Stored items from a collection:
++++

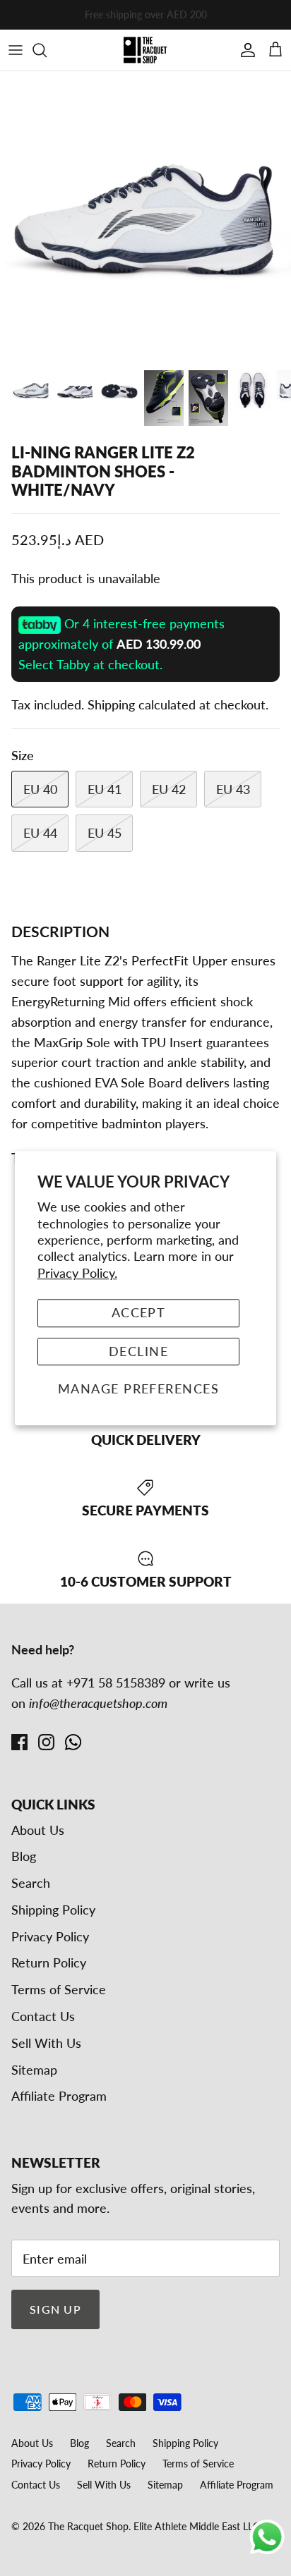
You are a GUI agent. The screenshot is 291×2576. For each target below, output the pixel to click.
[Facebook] (19, 1742)
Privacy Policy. (77, 1273)
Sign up (55, 2309)
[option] (145, 216)
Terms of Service (58, 1989)
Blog (23, 1856)
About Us (37, 1830)
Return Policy (48, 1962)
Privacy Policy (50, 1936)
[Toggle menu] (15, 50)
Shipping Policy (53, 1909)
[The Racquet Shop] (145, 50)
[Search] (46, 50)
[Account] (244, 50)
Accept (139, 1312)
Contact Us (43, 2016)
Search (30, 1883)
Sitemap (34, 2069)
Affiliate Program (59, 2096)
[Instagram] (46, 1742)
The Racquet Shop (88, 2526)
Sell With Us (46, 2043)
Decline (138, 1351)
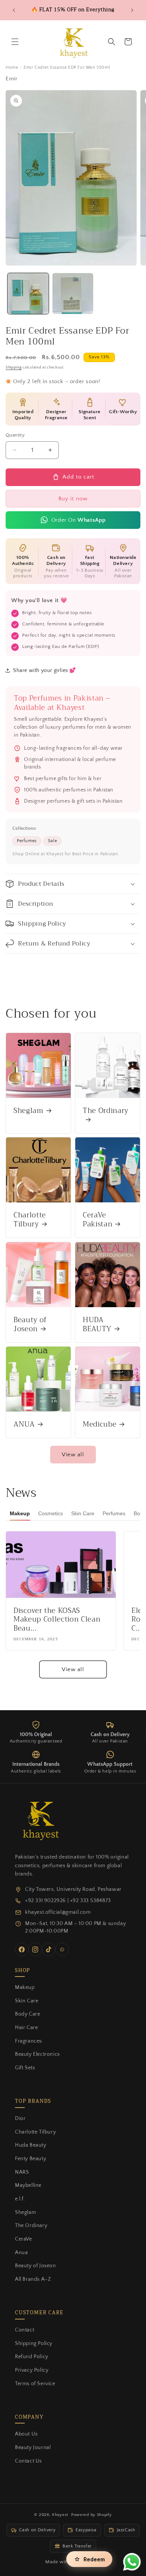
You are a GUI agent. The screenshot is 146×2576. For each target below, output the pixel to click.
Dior (20, 2118)
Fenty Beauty (30, 2159)
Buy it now (73, 498)
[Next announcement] (132, 10)
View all (73, 1454)
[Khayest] (39, 1819)
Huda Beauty (30, 2145)
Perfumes (27, 840)
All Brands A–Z (33, 2279)
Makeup (25, 1987)
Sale (52, 840)
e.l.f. (20, 2199)
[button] (15, 41)
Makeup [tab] (20, 1513)
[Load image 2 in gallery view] (73, 293)
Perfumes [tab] (114, 1513)
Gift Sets (25, 2068)
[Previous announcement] (14, 10)
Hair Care (26, 2028)
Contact (24, 2330)
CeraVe (23, 2239)
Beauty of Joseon (30, 1325)
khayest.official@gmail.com (58, 1912)
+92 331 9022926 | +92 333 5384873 (68, 1901)
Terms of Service (35, 2384)
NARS (22, 2172)
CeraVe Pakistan (97, 1220)
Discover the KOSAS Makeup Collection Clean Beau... (56, 1620)
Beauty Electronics (37, 2054)
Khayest (60, 2515)
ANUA (24, 1424)
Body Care (27, 2014)
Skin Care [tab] (82, 1513)
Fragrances (28, 2041)
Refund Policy (31, 2357)
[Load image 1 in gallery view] (28, 293)
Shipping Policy (33, 2343)
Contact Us (28, 2461)
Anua (21, 2253)
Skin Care (26, 2001)
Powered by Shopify (91, 2515)
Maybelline (28, 2185)
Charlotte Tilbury (29, 1220)
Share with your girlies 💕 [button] (44, 670)
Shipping (14, 367)
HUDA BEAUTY (97, 1325)
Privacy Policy (31, 2370)
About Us (26, 2434)
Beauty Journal (33, 2448)
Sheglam (28, 1111)
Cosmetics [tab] (50, 1513)
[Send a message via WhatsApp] (132, 2562)
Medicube (99, 1424)
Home (12, 67)
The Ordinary (105, 1112)
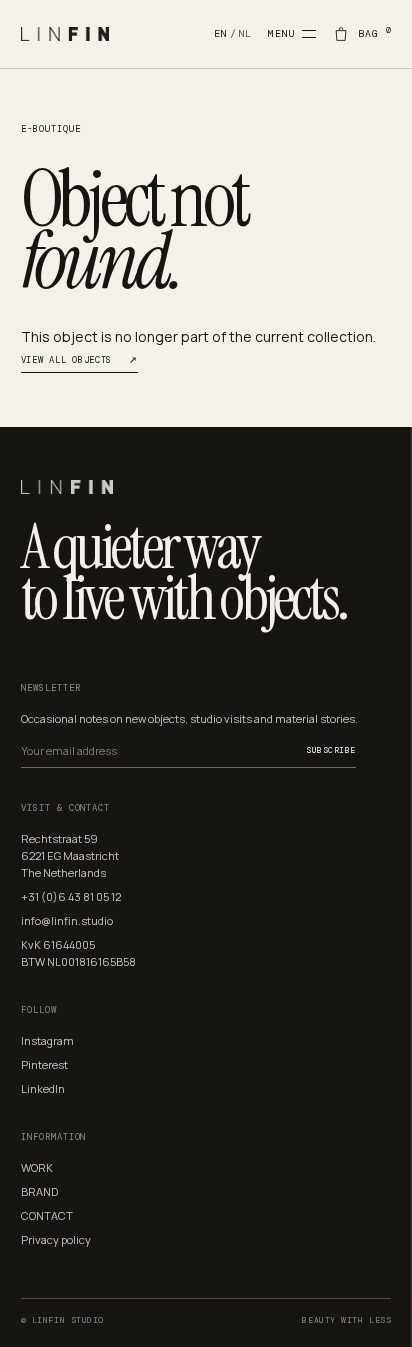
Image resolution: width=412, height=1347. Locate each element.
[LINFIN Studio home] (118, 33)
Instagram (47, 1040)
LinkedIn (43, 1088)
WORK (37, 1167)
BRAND (39, 1191)
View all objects (79, 360)
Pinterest (44, 1064)
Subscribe (330, 750)
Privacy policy (56, 1239)
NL (246, 33)
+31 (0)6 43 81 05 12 (71, 896)
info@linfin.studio (67, 920)
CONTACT (47, 1215)
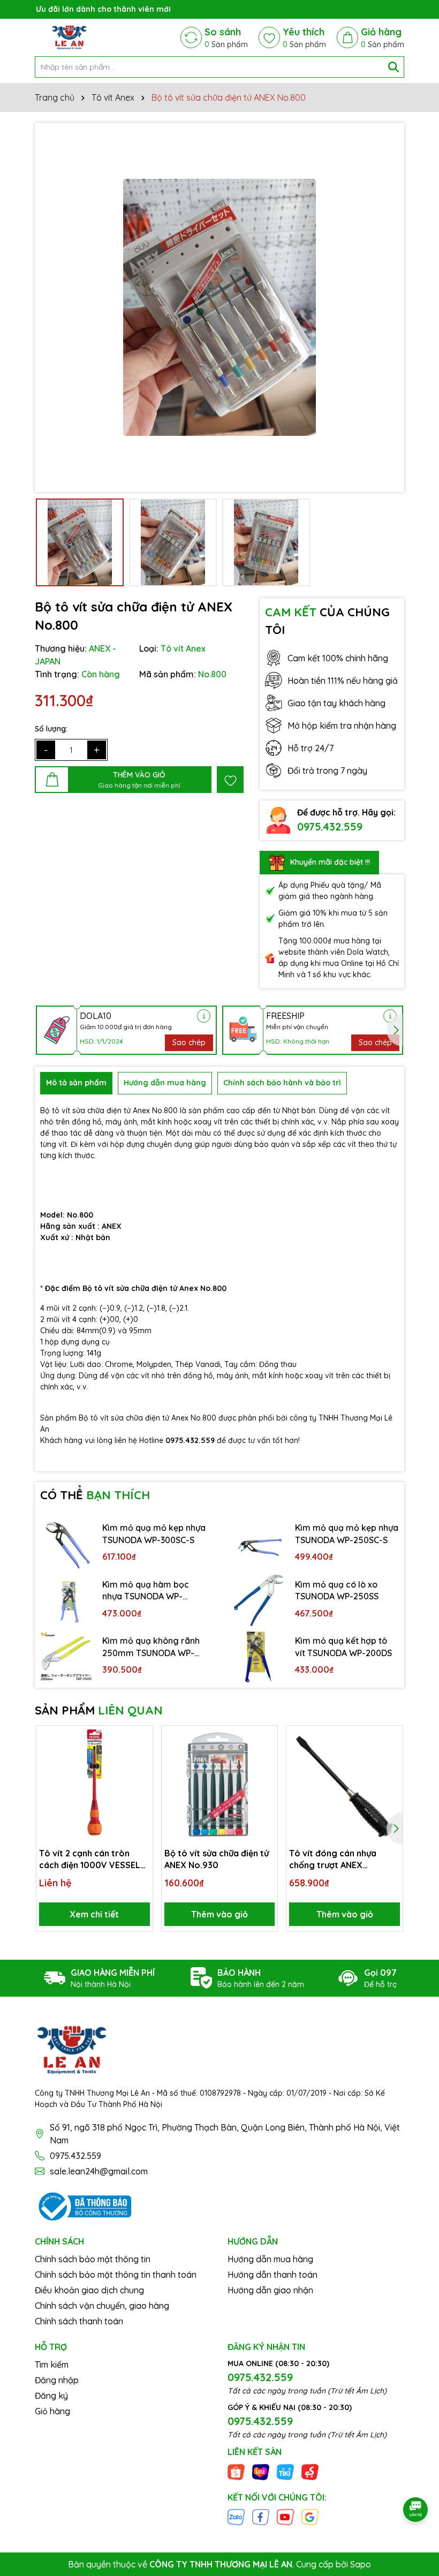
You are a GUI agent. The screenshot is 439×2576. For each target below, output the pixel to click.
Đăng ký (51, 2395)
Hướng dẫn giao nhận (270, 2290)
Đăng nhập (57, 2380)
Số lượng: (51, 729)
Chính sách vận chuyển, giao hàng (102, 2305)
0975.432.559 (329, 826)
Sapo (360, 2564)
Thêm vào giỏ (219, 1914)
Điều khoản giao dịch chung (89, 2290)
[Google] (310, 2516)
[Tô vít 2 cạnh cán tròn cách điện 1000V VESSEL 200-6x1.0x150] (94, 1784)
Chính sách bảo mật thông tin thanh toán (115, 2274)
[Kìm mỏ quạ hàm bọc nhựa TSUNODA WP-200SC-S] (66, 1600)
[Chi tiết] (203, 1016)
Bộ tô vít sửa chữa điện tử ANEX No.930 (216, 1859)
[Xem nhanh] (140, 1775)
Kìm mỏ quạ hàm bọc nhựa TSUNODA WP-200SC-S (145, 1591)
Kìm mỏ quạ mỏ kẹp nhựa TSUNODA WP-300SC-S (154, 1533)
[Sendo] (310, 2471)
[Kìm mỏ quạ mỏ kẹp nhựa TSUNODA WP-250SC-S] (258, 1544)
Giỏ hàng (52, 2411)
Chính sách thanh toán (79, 2321)
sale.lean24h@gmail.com (99, 2171)
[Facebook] (260, 2516)
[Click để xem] (219, 307)
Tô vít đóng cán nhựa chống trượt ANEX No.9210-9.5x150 (332, 1859)
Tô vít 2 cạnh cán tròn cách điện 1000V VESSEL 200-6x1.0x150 (89, 1859)
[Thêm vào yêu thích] (230, 779)
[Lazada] (260, 2471)
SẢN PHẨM (99, 1710)
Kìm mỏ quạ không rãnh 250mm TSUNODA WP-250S (151, 1647)
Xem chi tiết (94, 1914)
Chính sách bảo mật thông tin (92, 2259)
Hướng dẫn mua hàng (270, 2259)
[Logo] (69, 37)
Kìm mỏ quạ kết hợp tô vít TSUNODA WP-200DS (343, 1646)
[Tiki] (285, 2471)
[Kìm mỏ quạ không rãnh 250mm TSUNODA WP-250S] (66, 1657)
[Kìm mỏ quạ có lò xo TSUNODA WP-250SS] (258, 1600)
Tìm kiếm (52, 2364)
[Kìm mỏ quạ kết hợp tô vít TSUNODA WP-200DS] (258, 1657)
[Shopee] (236, 2471)
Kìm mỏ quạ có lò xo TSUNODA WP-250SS (337, 1590)
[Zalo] (236, 2516)
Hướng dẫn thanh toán (272, 2274)
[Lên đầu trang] (416, 2479)
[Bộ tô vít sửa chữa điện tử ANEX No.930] (220, 1784)
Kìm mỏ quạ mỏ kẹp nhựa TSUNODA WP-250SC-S (346, 1533)
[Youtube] (285, 2516)
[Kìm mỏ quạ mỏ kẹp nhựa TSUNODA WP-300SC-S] (66, 1544)
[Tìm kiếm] (393, 67)
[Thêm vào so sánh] (140, 1756)
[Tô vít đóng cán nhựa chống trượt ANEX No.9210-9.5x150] (344, 1784)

++++

- **Problem**
The records above need to be copied exactly, though not their pictures.

- **Answer below**
You are a GUI agent. The screenshot is 291×2576. For each target below, output the pixel to click.
[Facebook] (19, 1742)
Privacy Policy. (77, 1273)
Sign up (55, 2309)
[option] (145, 216)
Terms of Service (58, 1989)
Blog (23, 1856)
About Us (37, 1830)
Return Policy (48, 1962)
Privacy Policy (50, 1936)
[Toggle menu] (15, 50)
Shipping Policy (53, 1909)
[The Racquet Shop] (145, 50)
[Search] (46, 50)
[Account] (244, 50)
Accept (139, 1312)
Contact Us (43, 2016)
Search (30, 1883)
Sitemap (34, 2069)
Affiliate Program (59, 2096)
[Instagram] (46, 1742)
The Racquet Shop (88, 2526)
Sell With Us (46, 2043)
Decline (138, 1351)
You are a GUI agent. The screenshot is 146×2576. For each target below, output the pixel to click.
Dior (20, 2118)
Fenty Beauty (30, 2159)
Buy it now (73, 498)
[Next announcement] (132, 10)
View all (73, 1454)
[Khayest] (39, 1819)
Huda Beauty (30, 2145)
Perfumes (27, 840)
All Brands A–Z (33, 2279)
Makeup (25, 1987)
Sale (52, 840)
e.l.f. (20, 2199)
[button] (15, 41)
Makeup [tab] (20, 1513)
[Load image 2 in gallery view] (73, 293)
Perfumes [tab] (114, 1513)
Gift Sets (25, 2068)
[Previous announcement] (14, 10)
Hair Care (26, 2028)
Contact (24, 2330)
CeraVe (23, 2239)
Beauty of Joseon (30, 1325)
khayest.official@gmail.com (58, 1912)
+92 331 9022926 | +92 333 5384873 (68, 1901)
Terms of Service (35, 2384)
NARS (22, 2172)
CeraVe Pakistan (97, 1220)
Discover the KOSAS Makeup Collection Clean Beau... (56, 1620)
Beauty Electronics (37, 2054)
Khayest (60, 2515)
ANUA (24, 1424)
Body Care (27, 2014)
Skin Care [tab] (82, 1513)
Fragrances (28, 2041)
Refund Policy (31, 2357)
[Load image 1 in gallery view] (28, 293)
Shipping Policy (33, 2343)
Contact Us (28, 2461)
Anua (21, 2253)
Skin Care (26, 2001)
Powered by Shopify (91, 2515)
Maybelline (28, 2185)
Charlotte Tilbury (29, 1220)
Share with your girlies 💕 [button] (44, 670)
Shipping (14, 367)
HUDA BEAUTY (97, 1325)
Privacy Policy (31, 2370)
About Us (26, 2434)
Beauty Journal (33, 2448)
Sheglam (28, 1111)
Cosmetics [tab] (50, 1513)
[Send a message via WhatsApp] (132, 2562)
Medicube (99, 1424)
Home (12, 67)
The Ordinary (105, 1112)
Image resolution: width=412, height=1347. Locate each element.
[LINFIN Studio home] (118, 33)
Instagram (47, 1040)
LinkedIn (43, 1088)
WORK (37, 1167)
BRAND (39, 1191)
View all objects (79, 360)
Pinterest (44, 1064)
Subscribe (330, 750)
Privacy policy (56, 1239)
NL (246, 33)
+31 (0)6 43 81 05 12 (71, 896)
info@linfin.studio (67, 920)
CONTACT (47, 1215)
You are a GUI agent. The screenshot is 439×2576. For each target below, output the pixel to click.
Đăng ký (51, 2395)
Hướng dẫn giao nhận (270, 2290)
Đăng nhập (57, 2380)
Số lượng: (51, 729)
Chính sách vận chuyển, giao hàng (102, 2305)
0975.432.559 (329, 826)
Sapo (360, 2564)
Thêm vào giỏ (219, 1914)
Điều khoản giao dịch chung (89, 2290)
[Google] (310, 2516)
[Tô vít 2 cạnh cán tròn cách điện 1000V VESSEL 200-6x1.0x150] (94, 1784)
Chính sách bảo mật thông tin thanh toán (115, 2274)
[Kìm mỏ quạ hàm bọc nhựa TSUNODA WP-200SC-S] (66, 1600)
[Chi tiết] (203, 1016)
Bộ tô vít sửa chữa điện tử ANEX No.930 (216, 1859)
[Xem nhanh] (140, 1775)
Kìm mỏ quạ hàm bọc nhựa TSUNODA WP-200SC-S (145, 1591)
Kìm mỏ quạ mỏ kẹp nhựa TSUNODA WP-300SC-S (154, 1533)
[Sendo] (310, 2471)
[Kìm mỏ quạ mỏ kẹp nhựa TSUNODA WP-250SC-S] (258, 1544)
Giỏ hàng (52, 2411)
Chính sách thanh toán (79, 2321)
sale.lean24h@gmail.com (99, 2171)
[Facebook] (260, 2516)
[Click để xem] (219, 307)
Tô vít đóng cán nhựa chống trượt ANEX No.9210-9.5x150 (332, 1859)
Tô vít 2 cạnh cán tròn cách điện 1000V VESSEL 200-6x1.0x150 (89, 1859)
[Thêm vào yêu thích] (230, 779)
[Lazada] (260, 2471)
SẢN PHẨM (99, 1710)
Kìm mỏ quạ không rãnh 250mm TSUNODA WP-250S (151, 1647)
Xem chi tiết (94, 1914)
Chính sách bảo mật thông tin (92, 2259)
Hướng dẫn mua hàng (270, 2259)
[Logo] (69, 37)
Kìm mỏ quạ kết hợp tô vít TSUNODA WP-200DS (343, 1646)
[Tiki] (285, 2471)
[Kìm mỏ quạ không rãnh 250mm TSUNODA WP-250S] (66, 1657)
[Kìm mỏ quạ có lò xo TSUNODA WP-250SS] (258, 1600)
Tìm kiếm (52, 2364)
[Kìm mỏ quạ kết hợp tô vít TSUNODA WP-200DS] (258, 1657)
[Shopee] (236, 2471)
Kìm mỏ quạ có lò xo TSUNODA WP-250SS (337, 1590)
[Zalo] (236, 2516)
Hướng dẫn thanh toán (272, 2274)
[Lên đầu trang] (416, 2479)
[Bộ tô vít sửa chữa điện tử ANEX No.930] (220, 1784)
Kìm mỏ quạ mỏ kẹp nhựa TSUNODA WP-250SC-S (346, 1533)
[Youtube] (285, 2516)
[Kìm mỏ quạ mỏ kẹp nhựa TSUNODA WP-300SC-S] (66, 1544)
[Tìm kiếm] (393, 67)
[Thêm vào so sánh] (140, 1756)
[Tô vít đóng cán nhựa chống trượt ANEX No.9210-9.5x150] (344, 1784)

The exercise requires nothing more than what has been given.